The more I thought about it, the more that I thought that it’s true. It’s definitely true in my opinion that a part of American culture is the hustle culture. I see it within my own friend group. I know so many people who not only work a full time role, but have a part-time side gig as well.
For some people, it truly makes sense to have to work many jobs. Life and adulting is expensive and some people need it to pay for student loans, debt, etc. For others – myself included – it is a way to take a hobby and earn a little extra money on your own terms (which is why I am planning to open an Etsy shop in 2021). However, I can’t help but feel the pressure of getting a side job as well as my 9-5 one.
According to a report on Bankrate entitled The Average Side Hustler Earns Over $8K annually, 37 percent of Americans work a side job. Furthermore, the article says that 50 percent of millennials do the same as well. And, while some of these side hustles are truly a way to have a little fun, others are not. As many of us know, burnout culture is on the rise.
A little while ago, I saw a tweet that talked about the fact that quarantine is not a productivity contest nor everyone should have to come out of it with their next side hustle. However, I want everyone to think about quarantine – at least for those who had to work from home and stay home.
For me, it was a chance to indulge in the things that make me happy. Crocheting, watching addictive television shows, playing Animal Crossing, reading and blogging are all a few things that bring me joy in between working from home.
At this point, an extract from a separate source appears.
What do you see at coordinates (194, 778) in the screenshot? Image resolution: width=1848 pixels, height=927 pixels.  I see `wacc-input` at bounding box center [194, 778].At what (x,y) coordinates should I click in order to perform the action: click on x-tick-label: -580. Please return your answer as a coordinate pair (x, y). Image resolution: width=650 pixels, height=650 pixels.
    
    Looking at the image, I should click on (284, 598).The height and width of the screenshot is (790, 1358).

Since the pandemic began, I’ve seen so many of my friends do the things that bring them joy from baking to trying something new. Which I’m sure if the pandemic never happened, they never would have done. I think quarantine was this big pause button. And, I’m going to be honest here, I think we needed it.
This is why I am choosing to reject hustle culture. I am going to continue to work hard at my full time role. However, I am choosing to also fill my life with things that I enjoy. I am going to blog whenever I feel it is a good time for me to blog, and when it’s not, I am not going to. I am choosing to make time for rest, for making blankets, and reading every book I can. Balance and boundaries are essential in this life – including this one. For me, this is about only having one full-time position, and making time for my hobbies. For me, it’s actually using my vacation days. My work will get done, and I will remain productive. But, I will be sprinkling in some fun as well.
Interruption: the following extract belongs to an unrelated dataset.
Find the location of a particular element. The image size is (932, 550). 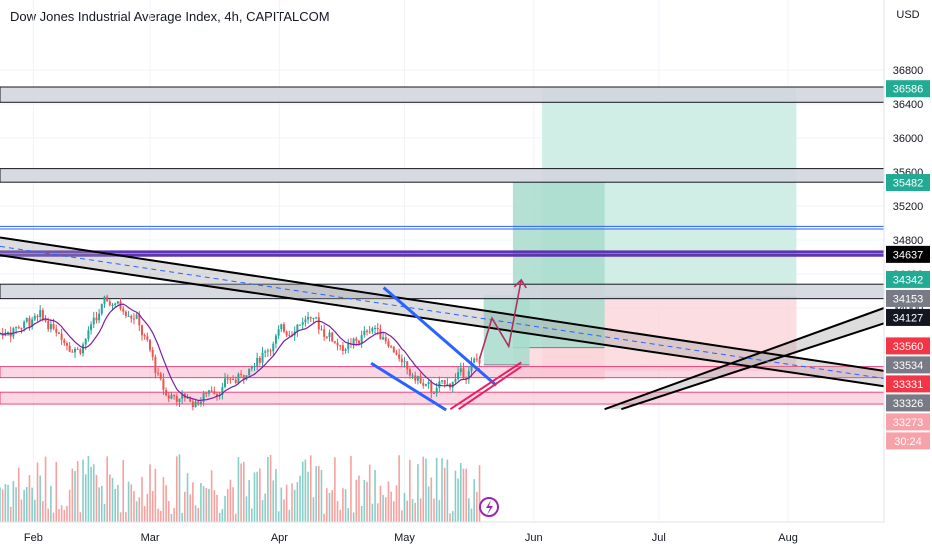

I think many people choose to hustle because they feel better about themselves whenever they are busy. And, there’s no shame in that. For those types of people, that works. But, I am going to challenge you. What was the last time you took a moment to enjoy your life? Or, to enjoy something that may not make you money, but puts a smile on your face? If you can’t think of it, then I want you to carve that in. Let’s use some of that time off to relax, take trips when things slow down, and just take a step back to for a cleansing breath.
At the end of the day, I think that it’s important to remember that while it’s important to work hard, but it’s important to enjoy life as well.
6 thoughts on “Blogtober 18: Was Quarantine a Way to Press Pause?”
When the lockdown happened here it was a great way to just stop and slow down a little. I think it was needed for a lot of people. x
right?! I definitely needed it too
What you’re saying is so true. Now that quarantine is nothing new, it can be difficult to hold on to whatever we learnt initially from it. I’ve been participating in blogtober but find that I need a break from it now, so will take one in order to restablish balance. I will check out Emily in Paris if possible 🙂
I highly recommend it! And enjoy your break!
I completely agree. Quarantine at least here has also helped us evaluate what is important to us. I mean, I don’t work at all, so I am not part of hustle culture. However, through taking a pause from my day activities because the day center closed down. I did learn to understand my real needs for support more.
I agree with you. I’m glad that you were able to take a step back regardless.